By David K. Shipler
Metro said Thursday that it will not allow new issue-oriented
advertising in the transit system after a controversial pro-Israel group sought
to place ads featuring a cartoon of the prophet Muhammad, a drawing that was
linked to deadly violence in Texas this month.
--The Washington Post
Just for
the sake of argument, let’s say that the White Aryan Resistance wanted to put
ads on Washington Metro trains and buses featuring a cartoon from the gallery it
labels “Kikes.” For example, take the one that portrays a long-nosed,
thick-lipped, cigar-chomping giant leering maliciously as he applies a drill
bit to the stomach of a smaller, terrified blond fellow he’s holding down with
a meaty hand. “Never forget, white man,” says the caption, “the Zionist Jew is
working around the clock to DESTROY YOU.”
Or, let’s
imagine that some purveyor of one of those Photoshopped images of Barack and
Michelle Obama as subhuman primates (you can see dozens by Googling “Obama Ape”)

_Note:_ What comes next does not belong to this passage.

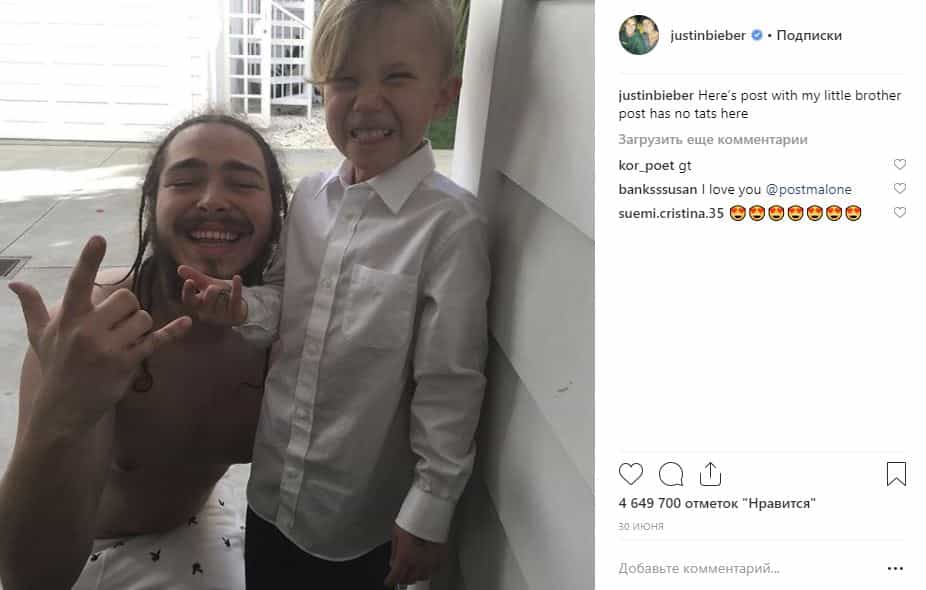
Task: Open the 30 июня post date link
Action: click(x=641, y=526)
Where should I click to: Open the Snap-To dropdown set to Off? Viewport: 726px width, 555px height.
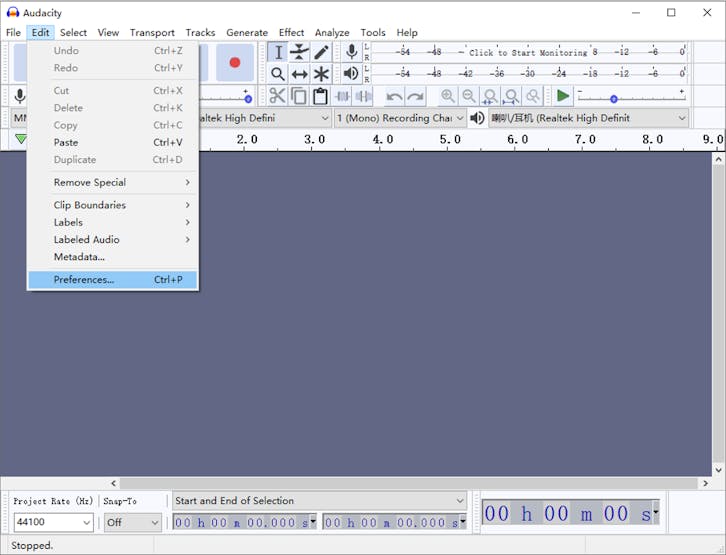(133, 522)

decided to display it throughout the capital’s transportation system. Picture
buses circulating through the streets of Washington adorned with posters of an
anti-Semitic caricature of a Jewish monster or President Obama morphed into a chimpanzee.
There might
not be a risk of violent reaction. But it’s a safe bet that very few Americans
would defend the parade of such ugly bigotry against Jews and blacks. Consider,
then, the application to Metro by Pamela Geller’s American Freedom Defense Initiative
to buy space for the winner of its cartoon contest in Texas—a drawing featuring
the traditional stereotype of a fierce, raging Arab, glaring and waving a
curved scimitar as he declares, “You can’t draw me!” The artist, out of the
frame, replies, “That’s why I draw you.”